* _DOCUMENTO FUENTE_:
○ ○ ○ ○ ○ ○ ○

La última frase del evangelio de hoy parece avalar más bien la primera opción, entre la misión del Hijo de Dios y la de sus apóstoles se percibe claramente una sorprendente continuidad. “Y el Señor cooperaba confirmando la palabra con las señales que los acompañaban”.

Este es el papel de Marcos, cuya fiesta celebramos hoy unidos a toda la iglesia universal. Él era una especie de “notario” que acompañó a Pedro en los últimos años de su ministerio, probablemente en Roma, en la década de los 50, cosa que sabemos porque Papías, obispo de Hierápolis, lo presenta como el «intérprete de Pedro», dando a entender que el Evangelio según san Marcos contiene la genuina predicación del que fuera cabeza visible del primer colegio apostólico.

Él confirma que lo que Jesús había anunciado que sucedería, de hecho, sucedió tal y como se había predicho. Jesucristo, resucitado y vivo, era el que actuaba en las palabras y los gestos de los apóstoles, confiriéndoles su misma eficacia.

El Evangelio de ayer, domingo, terminaba con esta afirmación: “Muchos otros signos, que no están escritos en este libro, hizo Jesús a la vista de los discípulos. Éstos se han escrito para que creáis que Jesús es el Mesías, el Hijo de Dios, y para que, creyendo, tengáis vida en su nombre”. Pienso que esa infinidad de signos que a su vez colmarían una infinidad de libros, verdaderos evangelios, son en número y en concreto tantos como creyentes que hay diseminados en el mundo entero. Porque cada uno de los fieles cristianos es en verdad un evangelio vivo que contiene una preciosa y larga lista de signos de salvación.

De hecho, el mandato está claro: “Id al mundo entero y proclamad el Evangelio a toda la creación. el que crea y sea bautizado se salvará; el que no crea será condenado”. Por tanto, no es algo negociable, es una exhortación muy directa y clara: nuestra vocación es eminentemente misionera. Y para eso lo único realmente necesario es tener la experiencia personal de haber sido salvados y posteriormente elegidos como instrumentos de esa misma salvación.

○ ○ ○ ○ ○ ○ ○

* _INFORMACIÓN PROPORCIONADA_:
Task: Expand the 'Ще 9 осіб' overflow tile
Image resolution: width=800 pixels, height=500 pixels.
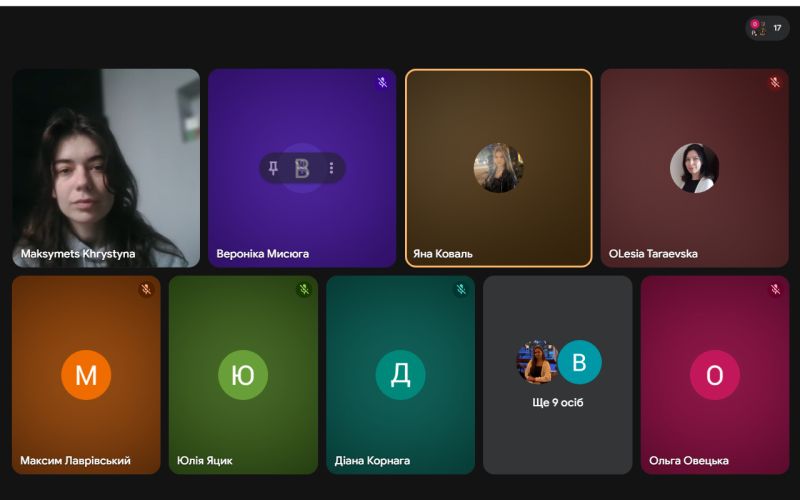Action: click(x=558, y=403)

○ ○ ○ ○ ○ ○ ○

* _CONJUNTO DE TAREAS_:
a: ¿Cómo se traduce al inglés esta oración del documento fuente: «Jesucristo, resucitado y vivo, era el que actuaba en las palabras y los gestos de los apóstoles, confiriéndoles su misma eficacia.»?
b: Según el documento fuente:
(i) ¿Quién presenta a Marcos como el «intérprete de Pedro»?
(ii) ¿Qué es en verdad cada uno de los fieles cristianos?
(iii) ¿Cómo se califica nuestra vocación?
El material proporcionado es independiente del documento fuente.

* _RESPUESTAS POR TAREA_:
a: Jesus Christ, risen and alive, was the one who acted in the words and gestures of the apostles, conferring on them his own efficacy.

b:
(i) Papías, obispo de Hierápolis.
(ii) Un evangelio vivo que contiene una preciosa y larga lista de signos de salvación.
(iii) Eminentemente misionera.